Prairie Elementary Spelling Bee champion named
WORTHINGTON -- After 12 rounds of intense competition and a showdown with second-place winner Jordan Jensen, Emily Shaffer took top honors at the Prairie Elementary Spelling Bee Friday, correctly spelling both "energetic" and "chocolate" for the win.
"I didn't even think I'd get to third place," Shaffer said following the fifth-grade-only contest.
Shaffer's best class is spelling, and she prepared for the test by going online to check out some vocabulary words. Her father helped her practice spelling those words. As it turned out, none of them were used in the bee, but the extra work may stand Shaffer in good stead in her next round of competition -- at the Southwest Minnesota Spelling Bee in Fulda April 10.
Shaffer will be accompanied by Jensen and one of the other top 9 fifth-grade spellers in Prairie Elementary who competed in Friday's bee.
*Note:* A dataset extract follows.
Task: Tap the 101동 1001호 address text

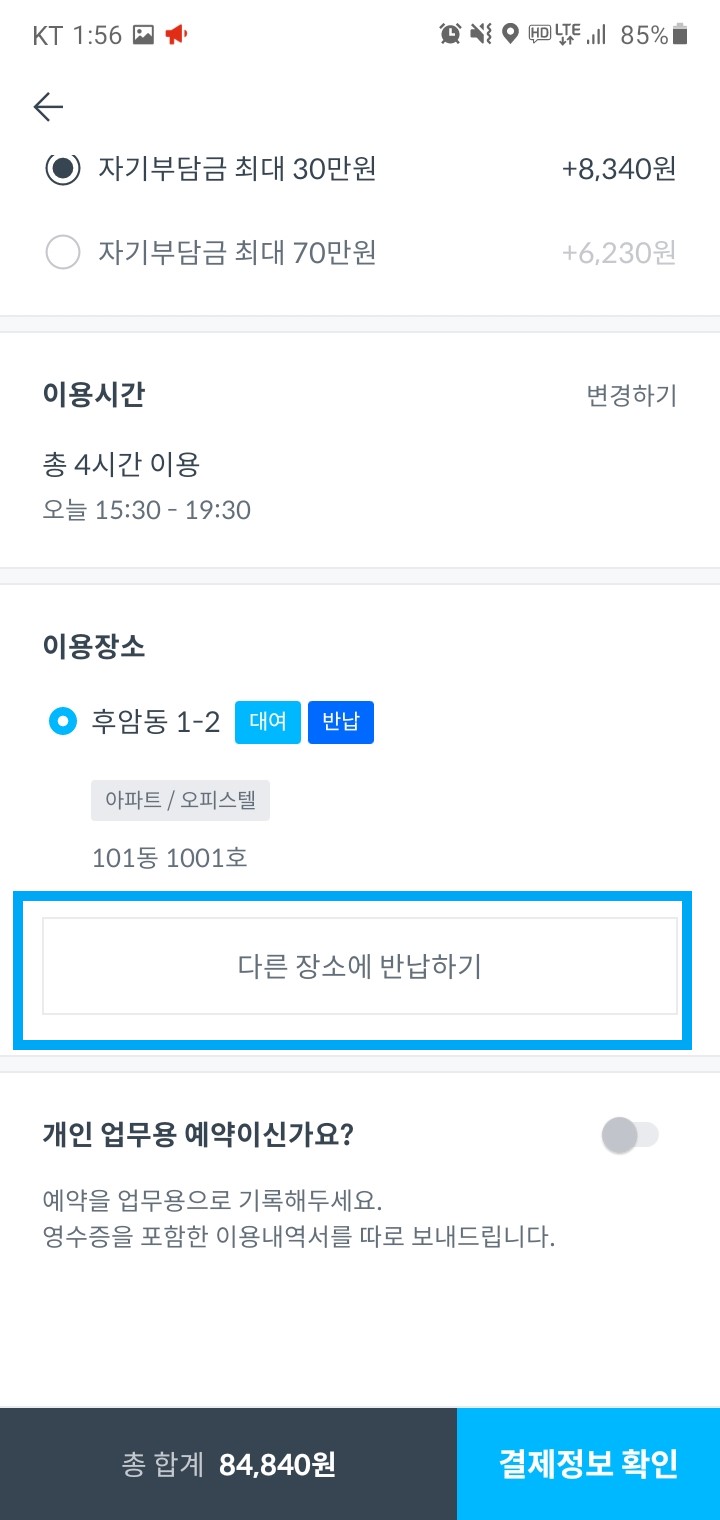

They are: Liz Hayenga, Melissa Soukphilanouvong, Nathoe Vorasane, Noriden Mussa, Mary Abella, Julia Luke, Shaffer, Jensen and Lilly Hua.
The contest began with fifth grade teacher Hollie Hibma explaining the rules for the spellers.
Hibma would state the word, use it in a sentence, and then state the word again. The speller would then state the word, spell it, and then say the word again. Spellers were allowed to write the word down before they recited its letters.
The first portion of the bee was a single-elimination contest, and eliminations started in the very first round, as Vorasane faltered spelling the word "emit." In round 5, Soukphilanouvong only included one N when spelling "annual," and in round 6, Hua missed the word "standard." Luke dropped out of the competition in round 7, after spelling "bonanza" like it sounds. Both Mussa and Abella left the competition after round 9, Mussa for mixing up the last two vowels in "safeguard" and Abella for adding an extra A after the T in "banditry."
Third place speller Hayenga left out a P in "oppress" in the 12th round, ending the sudden-death portion of the competition and leaving Jensen and Shaffer to a one-on-one match. At that point, if one student missed a word, the other would need to spell that word and one additional word correctly in order to win.
Shaffer spelled "tunic" and Jensen spelled "earnest," but then Shaffer missed the word "reevaluate," and a hush came over the crowd of fifth-graders, teachers and parents, as Jensen correctly spelled the same word. But he missed the next word, "garland," and the competition resumed.
Shaffer spelled "hydroperiod" correctly, and then it was Jensen's turn to miss a word, beginning "energetic" with an I. The crowd held its breath again, and Shaffer correctly spelled "energetic" and then was tasked with spelling "chocolate." After hesitating on the second O, she correctly spelled the word in order to win the bee.
Classmates congratulated Shaffer, Jensen and all the spelling bee participants, cheering and clapping for each of them throughout the competition, all in the spirit of good sportsmanship.